ACTION ITEM —
Where the records below show a line containing "The image size is (1280, 1308).", start copying; end with the line containing "Task: Click the Aug 2016 - Present date range", and copy it too.
──────
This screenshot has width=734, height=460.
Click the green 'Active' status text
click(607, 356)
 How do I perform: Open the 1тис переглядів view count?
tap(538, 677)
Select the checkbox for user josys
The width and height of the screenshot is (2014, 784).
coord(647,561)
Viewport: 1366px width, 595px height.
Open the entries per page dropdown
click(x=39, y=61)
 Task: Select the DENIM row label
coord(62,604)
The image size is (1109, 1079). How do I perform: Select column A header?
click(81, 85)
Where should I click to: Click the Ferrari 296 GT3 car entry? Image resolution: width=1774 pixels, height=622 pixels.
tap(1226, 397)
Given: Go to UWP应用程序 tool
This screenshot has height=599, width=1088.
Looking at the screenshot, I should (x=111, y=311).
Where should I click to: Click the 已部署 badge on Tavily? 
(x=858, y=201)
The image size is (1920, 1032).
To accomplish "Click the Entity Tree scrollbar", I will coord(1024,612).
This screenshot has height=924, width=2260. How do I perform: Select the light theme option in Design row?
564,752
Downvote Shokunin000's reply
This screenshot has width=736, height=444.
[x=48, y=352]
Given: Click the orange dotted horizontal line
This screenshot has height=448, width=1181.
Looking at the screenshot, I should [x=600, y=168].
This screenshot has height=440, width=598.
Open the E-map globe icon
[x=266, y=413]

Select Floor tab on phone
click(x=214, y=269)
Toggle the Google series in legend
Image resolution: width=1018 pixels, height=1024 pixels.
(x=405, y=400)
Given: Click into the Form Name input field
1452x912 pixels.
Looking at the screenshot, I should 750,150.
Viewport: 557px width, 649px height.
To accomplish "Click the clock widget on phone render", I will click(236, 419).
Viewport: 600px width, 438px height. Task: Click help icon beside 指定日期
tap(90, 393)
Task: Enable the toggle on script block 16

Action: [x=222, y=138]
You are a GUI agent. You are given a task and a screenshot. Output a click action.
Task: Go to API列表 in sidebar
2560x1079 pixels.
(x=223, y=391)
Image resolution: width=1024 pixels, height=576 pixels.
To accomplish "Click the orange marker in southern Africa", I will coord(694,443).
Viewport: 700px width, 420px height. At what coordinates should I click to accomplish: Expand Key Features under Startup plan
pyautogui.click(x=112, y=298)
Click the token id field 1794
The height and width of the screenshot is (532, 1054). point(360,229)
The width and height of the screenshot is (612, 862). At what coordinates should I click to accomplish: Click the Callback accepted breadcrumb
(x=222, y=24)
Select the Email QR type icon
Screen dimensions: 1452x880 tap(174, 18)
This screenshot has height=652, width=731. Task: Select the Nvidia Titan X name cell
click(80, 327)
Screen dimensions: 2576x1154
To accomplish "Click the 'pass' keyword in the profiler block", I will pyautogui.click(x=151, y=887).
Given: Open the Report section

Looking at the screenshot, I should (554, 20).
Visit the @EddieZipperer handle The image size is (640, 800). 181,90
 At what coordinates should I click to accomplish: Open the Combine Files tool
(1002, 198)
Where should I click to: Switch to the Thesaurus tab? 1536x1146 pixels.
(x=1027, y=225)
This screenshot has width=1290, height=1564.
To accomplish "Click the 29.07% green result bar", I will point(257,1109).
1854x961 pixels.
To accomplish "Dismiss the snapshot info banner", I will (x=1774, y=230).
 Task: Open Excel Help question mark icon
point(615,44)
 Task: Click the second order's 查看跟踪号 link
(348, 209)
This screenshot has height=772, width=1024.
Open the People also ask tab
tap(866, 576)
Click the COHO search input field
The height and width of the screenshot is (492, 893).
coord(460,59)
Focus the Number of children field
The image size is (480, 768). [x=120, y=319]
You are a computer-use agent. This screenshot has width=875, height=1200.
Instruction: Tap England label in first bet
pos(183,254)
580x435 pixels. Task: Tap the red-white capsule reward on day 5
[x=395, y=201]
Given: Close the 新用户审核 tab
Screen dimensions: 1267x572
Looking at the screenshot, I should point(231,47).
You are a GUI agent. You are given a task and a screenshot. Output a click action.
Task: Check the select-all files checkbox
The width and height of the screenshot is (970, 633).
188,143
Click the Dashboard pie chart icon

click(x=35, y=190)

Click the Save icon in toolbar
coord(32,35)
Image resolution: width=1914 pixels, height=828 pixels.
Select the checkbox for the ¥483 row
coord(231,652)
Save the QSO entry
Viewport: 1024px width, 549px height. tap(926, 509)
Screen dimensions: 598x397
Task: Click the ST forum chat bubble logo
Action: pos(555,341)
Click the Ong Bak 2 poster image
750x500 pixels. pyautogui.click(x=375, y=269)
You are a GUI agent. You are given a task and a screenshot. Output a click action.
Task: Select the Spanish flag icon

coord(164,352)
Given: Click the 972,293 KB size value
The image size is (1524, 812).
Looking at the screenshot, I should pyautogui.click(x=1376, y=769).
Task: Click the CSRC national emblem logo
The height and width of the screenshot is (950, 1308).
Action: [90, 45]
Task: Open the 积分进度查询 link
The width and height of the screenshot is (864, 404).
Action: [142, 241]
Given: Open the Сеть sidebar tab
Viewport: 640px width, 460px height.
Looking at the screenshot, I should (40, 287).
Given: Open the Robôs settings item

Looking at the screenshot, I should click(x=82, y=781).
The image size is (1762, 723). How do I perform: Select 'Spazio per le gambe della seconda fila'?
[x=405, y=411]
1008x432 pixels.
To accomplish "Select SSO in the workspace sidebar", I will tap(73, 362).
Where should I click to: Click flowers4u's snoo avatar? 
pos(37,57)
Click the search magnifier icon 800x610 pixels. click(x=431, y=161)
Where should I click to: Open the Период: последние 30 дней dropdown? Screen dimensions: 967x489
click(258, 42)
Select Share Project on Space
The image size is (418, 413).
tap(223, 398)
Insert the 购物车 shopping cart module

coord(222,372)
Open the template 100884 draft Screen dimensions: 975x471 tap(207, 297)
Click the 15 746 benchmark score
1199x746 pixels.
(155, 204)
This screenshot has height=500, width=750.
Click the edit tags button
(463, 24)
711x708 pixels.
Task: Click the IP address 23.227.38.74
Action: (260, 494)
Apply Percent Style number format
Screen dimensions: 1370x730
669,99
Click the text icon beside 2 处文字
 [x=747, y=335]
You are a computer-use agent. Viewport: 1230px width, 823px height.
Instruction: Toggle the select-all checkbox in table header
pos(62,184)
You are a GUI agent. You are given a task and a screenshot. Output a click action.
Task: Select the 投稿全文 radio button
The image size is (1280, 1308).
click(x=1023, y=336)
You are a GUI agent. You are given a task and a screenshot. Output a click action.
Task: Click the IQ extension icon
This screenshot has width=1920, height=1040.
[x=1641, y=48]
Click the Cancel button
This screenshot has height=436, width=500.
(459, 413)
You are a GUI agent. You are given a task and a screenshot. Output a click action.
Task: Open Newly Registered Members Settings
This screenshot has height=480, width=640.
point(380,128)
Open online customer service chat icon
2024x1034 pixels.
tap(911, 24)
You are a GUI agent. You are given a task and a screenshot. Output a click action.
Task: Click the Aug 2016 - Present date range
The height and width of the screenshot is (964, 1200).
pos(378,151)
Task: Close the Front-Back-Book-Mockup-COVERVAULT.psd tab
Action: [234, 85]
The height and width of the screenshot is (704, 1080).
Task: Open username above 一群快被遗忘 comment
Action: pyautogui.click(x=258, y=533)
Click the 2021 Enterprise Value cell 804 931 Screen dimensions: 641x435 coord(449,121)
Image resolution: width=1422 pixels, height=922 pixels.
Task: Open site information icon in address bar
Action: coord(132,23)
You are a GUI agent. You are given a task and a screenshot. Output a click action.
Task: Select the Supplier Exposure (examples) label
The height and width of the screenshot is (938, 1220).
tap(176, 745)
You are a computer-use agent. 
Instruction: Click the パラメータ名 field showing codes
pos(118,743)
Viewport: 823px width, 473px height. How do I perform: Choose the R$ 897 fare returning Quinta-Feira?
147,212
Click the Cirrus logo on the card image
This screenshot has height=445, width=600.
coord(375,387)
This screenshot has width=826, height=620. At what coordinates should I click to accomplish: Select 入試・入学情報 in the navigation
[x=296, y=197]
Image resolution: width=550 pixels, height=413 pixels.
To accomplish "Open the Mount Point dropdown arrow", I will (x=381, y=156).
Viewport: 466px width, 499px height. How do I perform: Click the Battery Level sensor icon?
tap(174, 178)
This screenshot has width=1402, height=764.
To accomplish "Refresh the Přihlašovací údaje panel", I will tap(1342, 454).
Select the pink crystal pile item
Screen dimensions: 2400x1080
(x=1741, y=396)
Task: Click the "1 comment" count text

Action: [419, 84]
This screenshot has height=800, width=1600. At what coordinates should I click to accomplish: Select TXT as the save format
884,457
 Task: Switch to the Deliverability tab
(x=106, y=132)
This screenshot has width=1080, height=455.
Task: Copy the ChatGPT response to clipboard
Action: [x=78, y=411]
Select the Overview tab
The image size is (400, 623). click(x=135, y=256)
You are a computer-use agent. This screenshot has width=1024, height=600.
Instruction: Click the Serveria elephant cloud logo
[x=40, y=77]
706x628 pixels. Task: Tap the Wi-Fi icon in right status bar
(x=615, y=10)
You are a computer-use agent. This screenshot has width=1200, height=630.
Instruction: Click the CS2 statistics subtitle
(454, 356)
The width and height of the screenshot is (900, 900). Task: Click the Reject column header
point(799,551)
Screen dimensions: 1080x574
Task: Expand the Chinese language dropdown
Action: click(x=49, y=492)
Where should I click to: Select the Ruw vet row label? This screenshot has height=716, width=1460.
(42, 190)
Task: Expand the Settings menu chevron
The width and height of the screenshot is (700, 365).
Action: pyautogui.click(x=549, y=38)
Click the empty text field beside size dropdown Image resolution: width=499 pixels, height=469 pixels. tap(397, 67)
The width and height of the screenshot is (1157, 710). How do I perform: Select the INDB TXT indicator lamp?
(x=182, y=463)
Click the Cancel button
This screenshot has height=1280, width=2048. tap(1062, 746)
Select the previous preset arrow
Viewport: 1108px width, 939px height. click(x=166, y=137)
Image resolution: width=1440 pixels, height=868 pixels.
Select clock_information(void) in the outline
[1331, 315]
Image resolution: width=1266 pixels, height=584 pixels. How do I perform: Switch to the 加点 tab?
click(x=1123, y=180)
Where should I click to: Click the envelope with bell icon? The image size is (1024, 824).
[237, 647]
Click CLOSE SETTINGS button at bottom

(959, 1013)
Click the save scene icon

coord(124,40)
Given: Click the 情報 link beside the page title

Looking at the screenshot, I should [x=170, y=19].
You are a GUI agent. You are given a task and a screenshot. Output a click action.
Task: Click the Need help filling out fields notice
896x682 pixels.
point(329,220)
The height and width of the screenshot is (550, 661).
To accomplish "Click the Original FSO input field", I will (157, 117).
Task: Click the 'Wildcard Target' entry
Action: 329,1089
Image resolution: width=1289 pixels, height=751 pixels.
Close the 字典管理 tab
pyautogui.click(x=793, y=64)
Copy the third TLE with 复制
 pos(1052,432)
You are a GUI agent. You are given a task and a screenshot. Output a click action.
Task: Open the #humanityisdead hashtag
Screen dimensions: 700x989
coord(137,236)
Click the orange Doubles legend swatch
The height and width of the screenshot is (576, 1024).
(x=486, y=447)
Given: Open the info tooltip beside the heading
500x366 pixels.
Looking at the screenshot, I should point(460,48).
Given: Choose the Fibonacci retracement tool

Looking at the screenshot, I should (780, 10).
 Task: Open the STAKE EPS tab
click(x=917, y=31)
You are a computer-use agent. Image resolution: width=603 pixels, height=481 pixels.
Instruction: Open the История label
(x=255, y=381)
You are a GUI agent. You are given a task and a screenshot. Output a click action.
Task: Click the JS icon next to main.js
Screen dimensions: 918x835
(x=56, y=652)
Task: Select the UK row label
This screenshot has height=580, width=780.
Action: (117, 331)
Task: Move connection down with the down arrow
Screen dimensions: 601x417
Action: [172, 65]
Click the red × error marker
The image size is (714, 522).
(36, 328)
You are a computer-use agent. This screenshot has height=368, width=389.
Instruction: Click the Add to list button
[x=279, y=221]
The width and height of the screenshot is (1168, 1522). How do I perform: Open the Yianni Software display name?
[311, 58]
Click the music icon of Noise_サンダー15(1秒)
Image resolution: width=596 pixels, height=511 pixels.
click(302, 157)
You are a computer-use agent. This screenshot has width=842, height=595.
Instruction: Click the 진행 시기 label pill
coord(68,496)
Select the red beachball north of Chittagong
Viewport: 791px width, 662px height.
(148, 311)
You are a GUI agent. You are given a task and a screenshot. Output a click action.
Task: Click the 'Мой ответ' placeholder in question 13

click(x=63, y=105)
──────
OUTPUT BELOW —
The image size is (1280, 1308).
click(x=1023, y=336)
You are a GUI agent. You are given a task and a screenshot. Output a click action.
Task: Click the IQ extension icon
This screenshot has width=1920, height=1040.
[x=1641, y=48]
Click the Cancel button
This screenshot has height=436, width=500.
(459, 413)
You are a GUI agent. You are given a task and a screenshot. Output a click action.
Task: Open Newly Registered Members Settings
This screenshot has height=480, width=640.
point(380,128)
Open online customer service chat icon
2024x1034 pixels.
tap(911, 24)
You are a GUI agent. You are given a task and a screenshot. Output a click action.
Task: Click the Aug 2016 - Present date range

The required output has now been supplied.